> Exercise input
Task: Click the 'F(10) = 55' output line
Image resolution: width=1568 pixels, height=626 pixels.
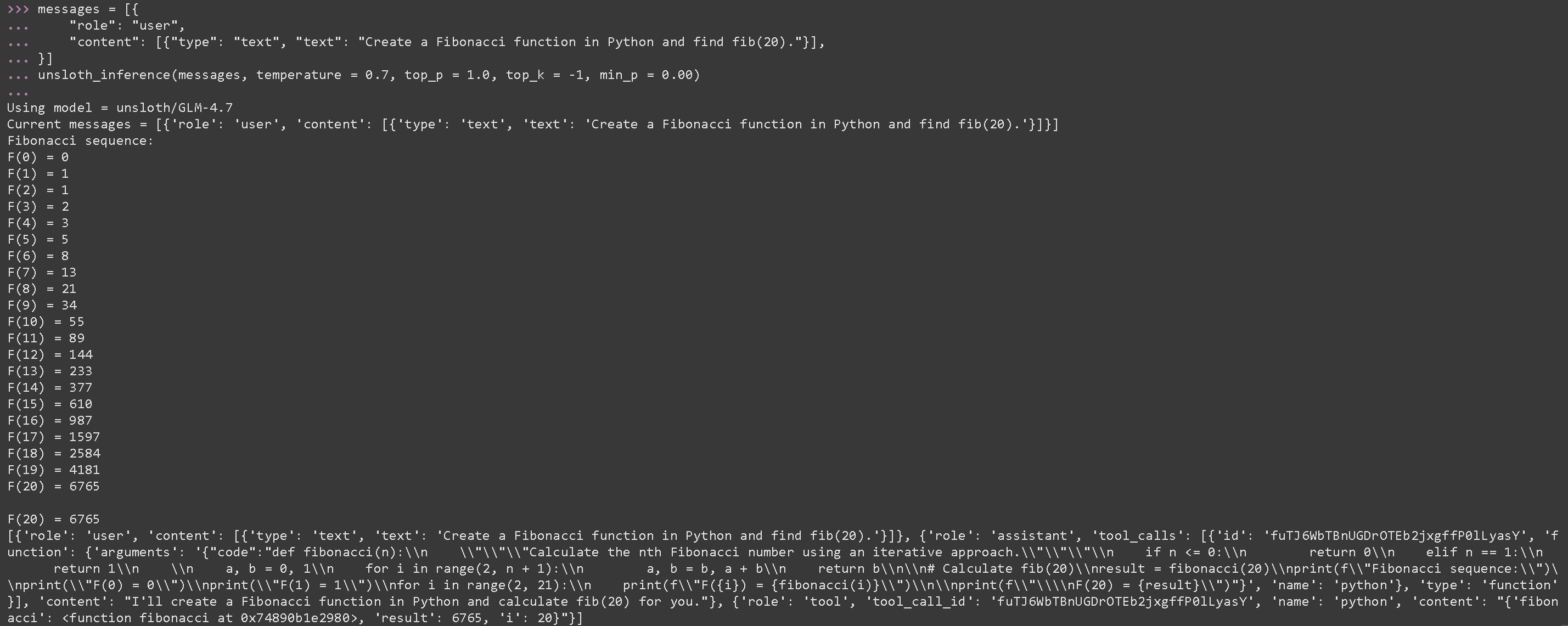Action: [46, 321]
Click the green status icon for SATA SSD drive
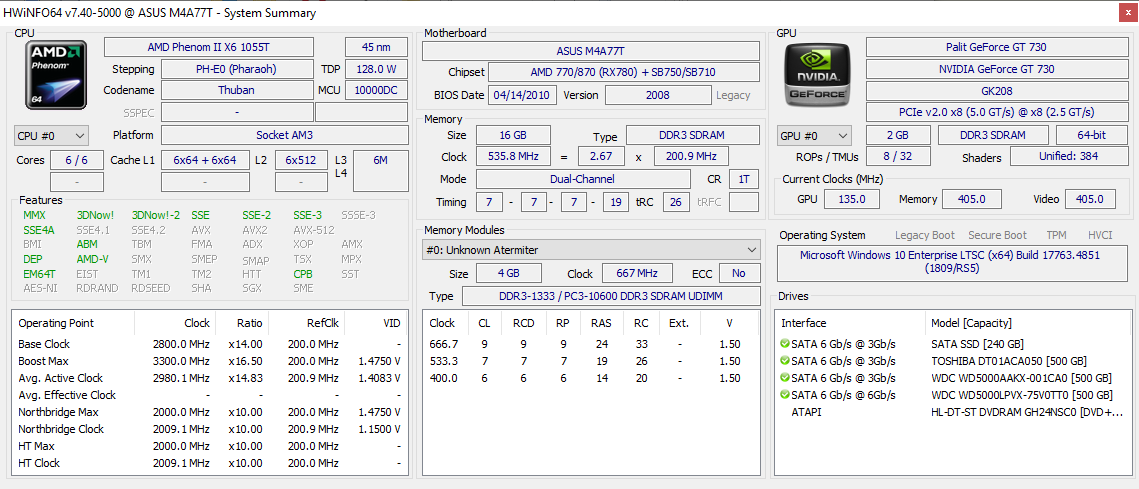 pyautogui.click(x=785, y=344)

> The problem
This calls for an exact copy of all the entries above, with the pictures omitted.

> Worked solution
Task: Click the 'F(10) = 55' output line
Image resolution: width=1568 pixels, height=626 pixels.
Action: [46, 321]
Click the green status icon for SATA SSD drive
 pyautogui.click(x=785, y=344)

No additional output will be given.